Note: As others have mentioned, if the object you want to write has members that dynamically allocate memory or otherwise make use of pointers, then the pointed to memory will not be written by a single simple fstream::write call.
will serialization give a significant boost in storage efficiency?
In theory, binary data can often be both smaller than plain-text and faster to read and write. In practice, unless you're dealing with very large amounts of data, you'll probably never notice the difference. Hard drives are large and processors are fast these days.
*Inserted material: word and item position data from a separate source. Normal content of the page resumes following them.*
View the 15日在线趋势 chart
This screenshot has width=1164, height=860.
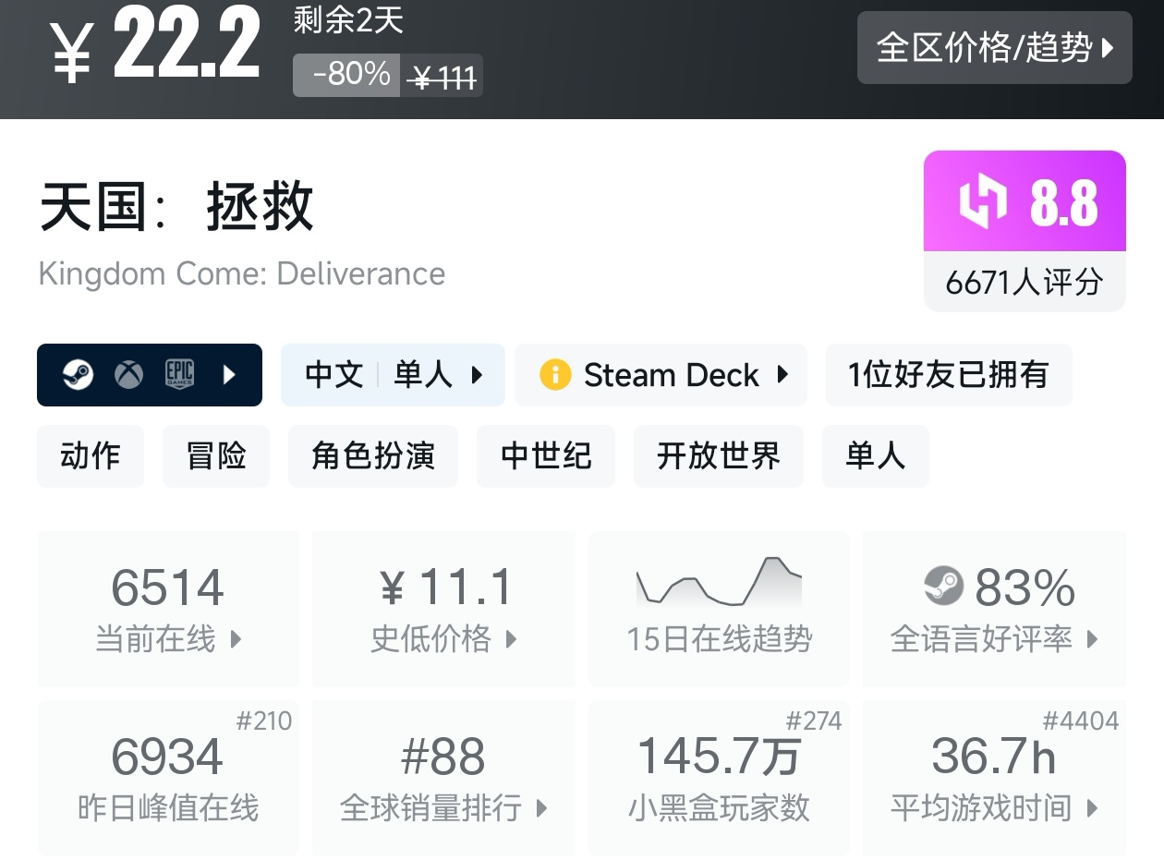pyautogui.click(x=719, y=609)
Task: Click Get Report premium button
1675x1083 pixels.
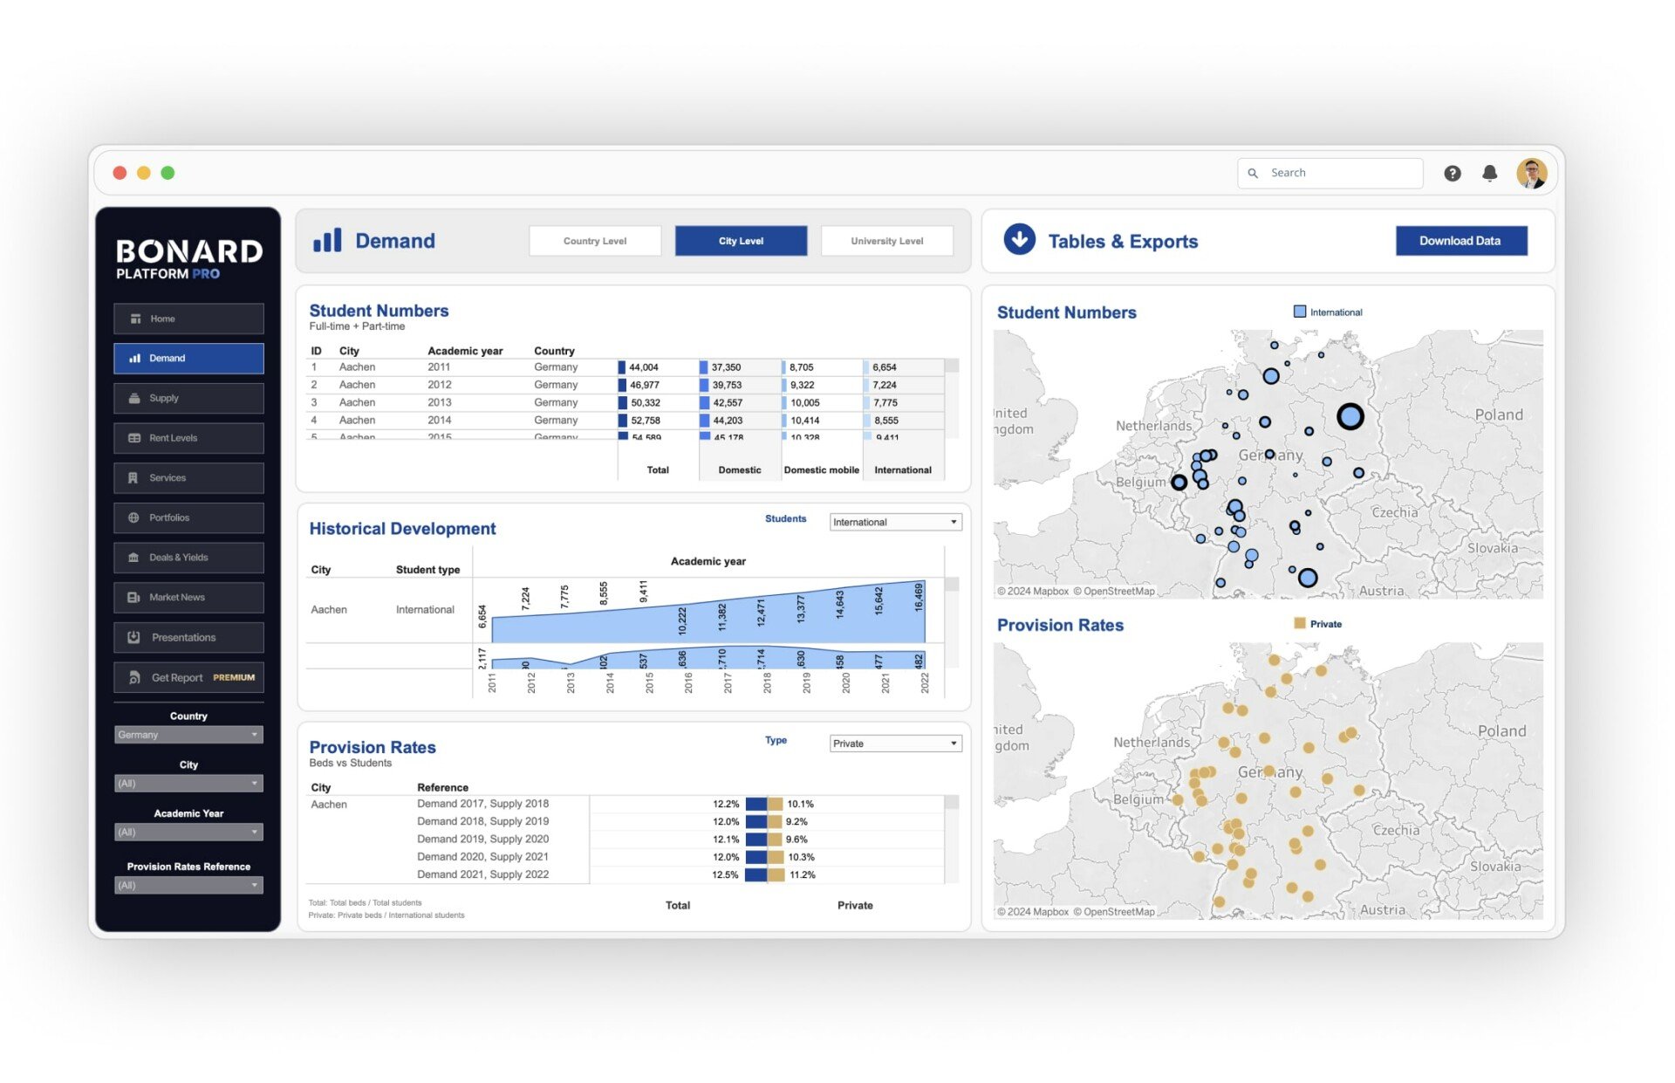Action: [x=188, y=677]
And efficiency isn't the only thing to consider:
Binary data is harder to examine, debug, and modify if necessary. At least without additional tools, but even then plain-text is still usually easier.
If your data files are going to persist between different versions of your program, then what happens if you need to change the layout of your objects? It can be irritating to write code so that a version 2 program can read objects in a version 1 file. Furthermore, unless you take action ahead of time (like by writing a version number in to the file) then a version 1 program reading a version 2 file is likely to have serious problems.
Will you ever need to validate the data? For instance, against corruption or against malicious changes. In a binary scheme like this, you'd need to write extra code. Whereas when using plain-text the conversion routines can often help fill the roll of validation.
Of course, a good serialization library can help out with some of these issues. And so could a good plain-text format library (for instance, a library for XML). If you're still learning, then I'd suggest trying out both ways to get a feel for how they work and what might do best for your purposes.
What you are trying to do (reading and writing raw memory to/from file) will invoke undefined behaviour, will break for anything that isn't a plain-old-data type, and the files that are generated will be platform dependent, compiler dependent and probably even dependent on compiler settings.
C++ doesn't have any built-in way of serializing complex data. However, there are libraries that you might find useful. For example:
http://www.boost.org/doc/libs/1_40_0/libs/serialization/doc/index.html
Did you have already a look at boost::serialization, it is robust, has a good documentation, supports versioning and if you want to switch to an XML format instead of a binary one, it'll be easier.
Fstream.write simply writes raw data to a file. The first parameter is a pointer to the starting address of the data. The second parameter is the length (in bytes) of the object, so write knows how many bytes to write.
file.write((char*)&object,sizeof(className));
^
This line is converting the address of object to a char pointer.
historyFile.write((char*)i,sizeof(Referral));
^
This line is trying to convert an object (i) into a char pointer (not valid)
historyFile.write(i,sizeof(Referral));
^
This line is passing write an object, when it expects a char pointer.